*** Material supplied Section Begins ***

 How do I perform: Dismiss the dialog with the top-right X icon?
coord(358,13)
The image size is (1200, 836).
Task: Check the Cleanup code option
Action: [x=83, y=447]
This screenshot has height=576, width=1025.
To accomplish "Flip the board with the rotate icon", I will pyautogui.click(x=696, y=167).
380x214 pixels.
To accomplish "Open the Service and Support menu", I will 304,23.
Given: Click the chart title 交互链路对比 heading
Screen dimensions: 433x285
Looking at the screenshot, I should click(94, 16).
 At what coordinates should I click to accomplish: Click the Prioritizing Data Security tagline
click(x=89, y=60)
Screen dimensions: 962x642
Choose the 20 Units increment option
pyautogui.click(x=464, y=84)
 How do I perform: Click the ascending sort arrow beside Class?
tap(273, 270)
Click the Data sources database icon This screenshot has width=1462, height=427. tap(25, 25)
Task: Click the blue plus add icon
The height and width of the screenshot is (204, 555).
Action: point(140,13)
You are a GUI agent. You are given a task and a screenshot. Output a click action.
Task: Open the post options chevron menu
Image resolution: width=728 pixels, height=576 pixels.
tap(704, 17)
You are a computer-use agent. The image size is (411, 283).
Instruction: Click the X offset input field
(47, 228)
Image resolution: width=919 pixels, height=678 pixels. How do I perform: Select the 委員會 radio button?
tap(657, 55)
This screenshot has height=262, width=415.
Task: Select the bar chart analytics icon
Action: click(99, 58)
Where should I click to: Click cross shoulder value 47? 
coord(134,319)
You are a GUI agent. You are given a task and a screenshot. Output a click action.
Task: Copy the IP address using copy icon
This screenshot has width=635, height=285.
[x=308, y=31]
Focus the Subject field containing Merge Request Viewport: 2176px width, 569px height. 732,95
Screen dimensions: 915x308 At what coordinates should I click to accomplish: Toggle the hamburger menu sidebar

*** Material supplied Section Ends ***

[How to complete this task]:
Nothing in the records may be left out; transcribe all of them exactly.

[Result of this exercise]:
 How do I perform: Dismiss the dialog with the top-right X icon?
coord(358,13)
The image size is (1200, 836).
Task: Check the Cleanup code option
Action: [x=83, y=447]
This screenshot has height=576, width=1025.
To accomplish "Flip the board with the rotate icon", I will pyautogui.click(x=696, y=167).
380x214 pixels.
To accomplish "Open the Service and Support menu", I will 304,23.
Given: Click the chart title 交互链路对比 heading
Screen dimensions: 433x285
Looking at the screenshot, I should click(94, 16).
 At what coordinates should I click to accomplish: Click the Prioritizing Data Security tagline
click(x=89, y=60)
Screen dimensions: 962x642
Choose the 20 Units increment option
pyautogui.click(x=464, y=84)
 How do I perform: Click the ascending sort arrow beside Class?
tap(273, 270)
Click the Data sources database icon This screenshot has width=1462, height=427. tap(25, 25)
Task: Click the blue plus add icon
The height and width of the screenshot is (204, 555).
Action: point(140,13)
You are a GUI agent. You are given a task and a screenshot. Output a click action.
Task: Open the post options chevron menu
Image resolution: width=728 pixels, height=576 pixels.
tap(704, 17)
You are a computer-use agent. The image size is (411, 283).
Instruction: Click the X offset input field
(47, 228)
Image resolution: width=919 pixels, height=678 pixels. How do I perform: Select the 委員會 radio button?
tap(657, 55)
This screenshot has height=262, width=415.
Task: Select the bar chart analytics icon
Action: click(99, 58)
Where should I click to: Click cross shoulder value 47? 
coord(134,319)
You are a GUI agent. You are given a task and a screenshot. Output a click action.
Task: Copy the IP address using copy icon
This screenshot has width=635, height=285.
[x=308, y=31]
Focus the Subject field containing Merge Request Viewport: 2176px width, 569px height. 732,95
Screen dimensions: 915x308 At what coordinates should I click to accomplish: Toggle the hamburger menu sidebar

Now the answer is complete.